Single by 112

from the album 112
- Released: May 16, 1997
- Recorded: 1995–1996
- Studio: Daddy's House Recording Studios (New York City, New York) Purple Dragon Studios (Atlanta, Georgia)
- Genre: R&B
- Length: 4:12
- Label: Bad Boy; Arista;
- Songwriters: Arnold Hennings; Courtney Sills; Daron Jones; Michael Keith; Marvin Scandrick; Quinnes Parker;
- Producer: Arnold Hennings

112 singles chronology
| "Come See Me" (1996) | "Cupid" (1997) | "I'll Be Missing You" (1997) |

Music video
- "Cupid" on YouTube

= Cupid (112 song) =

"Cupid" is a song by R&B group 112, released in May 1997 as the third and final single from their self-titled debut album. Slim sings lead on the song. The song peaked at number 13 on the Billboard Hot 100 and number 2 on the Hot R&B/Hip-Hop Songs chart, their third top 40 hit on both charts. It was certified platinum by the RIAA for selling 1,000,000 copies.

== Music video ==
Directed by Dante Ariola and Jay Papke, the video features the group singing their affections towards a woman while standing or sitting on a chair, played by actress Garcelle Beauvais.
---
* [WORK INSTRUCTIONS]
a: Answer these questions from the page on the 112 song "Cupid":
(i) Who is listed as the producer?
(ii) Who sings lead on the song?
(iii) Who directed the music video?
b: Decide whether each statement agrees with the page on the 112 song "Cupid". Answer yes or no, and quote the words that settle it.
(i) The song was recorded in 1997.
(ii) The song reached number 2 on the Hot R&B/Hip-Hop Songs chart.
(iii) The RIAA certified the song gold.
c: Write what comes next on the page about the 112 song "Cupid", starting after its final sentence.
The entries below are not needed.

* [Target pointing entries]
---
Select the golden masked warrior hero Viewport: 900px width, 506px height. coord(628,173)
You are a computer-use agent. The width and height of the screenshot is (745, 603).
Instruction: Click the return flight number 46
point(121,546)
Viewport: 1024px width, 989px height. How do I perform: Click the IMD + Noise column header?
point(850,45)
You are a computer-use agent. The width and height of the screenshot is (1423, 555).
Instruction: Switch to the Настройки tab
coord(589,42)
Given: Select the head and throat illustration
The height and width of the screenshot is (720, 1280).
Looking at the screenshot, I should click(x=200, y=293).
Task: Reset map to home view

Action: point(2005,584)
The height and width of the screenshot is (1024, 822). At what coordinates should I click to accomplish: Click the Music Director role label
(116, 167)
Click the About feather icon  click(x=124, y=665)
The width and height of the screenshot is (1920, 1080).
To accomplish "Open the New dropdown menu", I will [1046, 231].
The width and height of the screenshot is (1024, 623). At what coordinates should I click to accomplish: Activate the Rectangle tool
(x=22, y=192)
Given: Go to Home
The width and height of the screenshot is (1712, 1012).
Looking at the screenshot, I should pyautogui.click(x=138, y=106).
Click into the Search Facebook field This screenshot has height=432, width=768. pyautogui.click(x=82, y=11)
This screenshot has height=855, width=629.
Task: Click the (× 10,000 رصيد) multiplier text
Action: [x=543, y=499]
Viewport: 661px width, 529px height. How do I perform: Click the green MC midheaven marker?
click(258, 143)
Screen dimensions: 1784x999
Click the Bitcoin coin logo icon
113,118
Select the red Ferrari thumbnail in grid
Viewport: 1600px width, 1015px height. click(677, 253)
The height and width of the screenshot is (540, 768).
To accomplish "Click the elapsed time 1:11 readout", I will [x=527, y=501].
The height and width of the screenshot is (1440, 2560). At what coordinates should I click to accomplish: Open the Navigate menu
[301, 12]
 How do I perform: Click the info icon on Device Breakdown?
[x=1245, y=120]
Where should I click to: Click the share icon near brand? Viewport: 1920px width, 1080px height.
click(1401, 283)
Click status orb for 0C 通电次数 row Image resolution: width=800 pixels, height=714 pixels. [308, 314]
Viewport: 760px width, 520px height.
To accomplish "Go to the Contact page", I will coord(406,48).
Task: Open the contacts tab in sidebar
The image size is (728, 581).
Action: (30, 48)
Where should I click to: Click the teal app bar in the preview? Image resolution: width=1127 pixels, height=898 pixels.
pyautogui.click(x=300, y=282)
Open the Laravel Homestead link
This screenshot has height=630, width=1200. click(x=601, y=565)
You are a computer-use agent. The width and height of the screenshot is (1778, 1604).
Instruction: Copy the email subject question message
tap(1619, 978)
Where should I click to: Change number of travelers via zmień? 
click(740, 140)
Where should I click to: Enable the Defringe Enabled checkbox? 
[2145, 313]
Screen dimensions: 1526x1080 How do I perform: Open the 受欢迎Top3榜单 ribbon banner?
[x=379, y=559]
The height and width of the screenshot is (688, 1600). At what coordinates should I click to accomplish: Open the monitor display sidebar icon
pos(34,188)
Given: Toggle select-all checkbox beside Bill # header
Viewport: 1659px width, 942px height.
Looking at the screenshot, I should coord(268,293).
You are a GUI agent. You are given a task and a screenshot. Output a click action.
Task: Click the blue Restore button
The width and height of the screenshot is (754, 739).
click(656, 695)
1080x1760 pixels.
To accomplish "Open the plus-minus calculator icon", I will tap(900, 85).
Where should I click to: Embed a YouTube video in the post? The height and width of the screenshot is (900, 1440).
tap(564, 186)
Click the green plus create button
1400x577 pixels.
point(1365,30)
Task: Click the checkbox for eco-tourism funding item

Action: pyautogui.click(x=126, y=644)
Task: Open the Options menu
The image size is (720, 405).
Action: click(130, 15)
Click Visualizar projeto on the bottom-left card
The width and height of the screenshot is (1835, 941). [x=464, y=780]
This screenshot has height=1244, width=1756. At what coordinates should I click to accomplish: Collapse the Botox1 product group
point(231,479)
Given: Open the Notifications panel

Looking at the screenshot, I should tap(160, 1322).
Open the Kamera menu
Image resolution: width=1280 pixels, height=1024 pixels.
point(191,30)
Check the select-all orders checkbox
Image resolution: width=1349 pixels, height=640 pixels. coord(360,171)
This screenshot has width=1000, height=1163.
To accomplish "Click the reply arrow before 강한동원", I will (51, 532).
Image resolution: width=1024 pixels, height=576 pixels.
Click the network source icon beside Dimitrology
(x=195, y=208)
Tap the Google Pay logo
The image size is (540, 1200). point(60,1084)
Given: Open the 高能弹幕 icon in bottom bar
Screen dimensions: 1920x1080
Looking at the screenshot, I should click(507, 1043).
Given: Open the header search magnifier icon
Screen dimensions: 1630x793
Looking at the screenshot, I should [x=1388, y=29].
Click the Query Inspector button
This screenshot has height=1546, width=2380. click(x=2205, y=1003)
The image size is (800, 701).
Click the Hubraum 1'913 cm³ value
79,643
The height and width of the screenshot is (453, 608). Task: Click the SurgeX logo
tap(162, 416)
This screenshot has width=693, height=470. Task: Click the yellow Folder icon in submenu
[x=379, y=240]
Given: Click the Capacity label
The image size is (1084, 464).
---
* [EXPECTED RESPONSES]
a:
(i) Arnold Hennings
(ii) Slim
(iii) Dante Ariola and Jay Papke

b:
(i) No: "Recorded: 1995–1996"
(ii) Yes: "number 2 on the Hot R&B/Hip-Hop Songs chart"
(iii) No: "It was certified platinum by the RIAA"

c:
== Formats and track listing ==
  - Europe CD maxi-single
  - 1. "Cupid" – 4:12
  - 2. "Cry On" – 5:26
  - 3. "I Can't Believe" (featuring Faith Evans) – 5:32
  - 4. "Cupid" (Instrumental) – 4:12
  - US 7"
  - 1. "Cupid" (Radio Mix) – 4:12
  - 2. "Only You" – 4:21
  - US 12"
  - A1. "Cupid" – 4:13
  - A2. "Cry On" – 5:26
  - A3. "I Can't Believe" (featuring Faith Evans) – 5:32
  - B1. "Cupid" (Instrumental) – 4:12
  - B2. "I Can't Believe" (Instrumental) – 5:32
  - US 12" (Promo)
  - A. "Cupid" (Radio Mix) – 4:12
  - B. "Cupid" (Instrumental) – 4:12
  - US CD single
  - 1. "Cupid" – 4:12
  - 2. "Cry On" – 5:26
  - 3. "I Can't Believe" – 5:32
  - 4. "Cupid" (Instrumental) – 4:12
  - 5. "I Can't Believe" (Instrumental) – 5:32
  - US CD single (Cardboard Sleeve)
  - 1. "Cupid" (Radio Mix) – 4:12
  - 2. "This Is Your Day" – 4:47
  - US CD single (Promo)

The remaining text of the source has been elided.